• _Task to complete_
Exactly the lines from the one containing "This screenshot has width=1161, height=546." through the final line of the listing are to be retyped, and nothing more.

Entries supplied Block Start

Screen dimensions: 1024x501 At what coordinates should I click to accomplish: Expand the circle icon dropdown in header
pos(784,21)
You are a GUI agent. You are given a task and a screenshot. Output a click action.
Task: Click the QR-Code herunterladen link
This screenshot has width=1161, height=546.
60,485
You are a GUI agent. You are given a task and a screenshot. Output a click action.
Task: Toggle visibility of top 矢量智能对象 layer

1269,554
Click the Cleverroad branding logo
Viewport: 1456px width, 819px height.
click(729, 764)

Entries supplied Block End

• _Response to this exercise_
This screenshot has width=1161, height=546.
60,485
You are a GUI agent. You are given a task and a screenshot. Output a click action.
Task: Toggle visibility of top 矢量智能对象 layer

1269,554
Click the Cleverroad branding logo
Viewport: 1456px width, 819px height.
click(729, 764)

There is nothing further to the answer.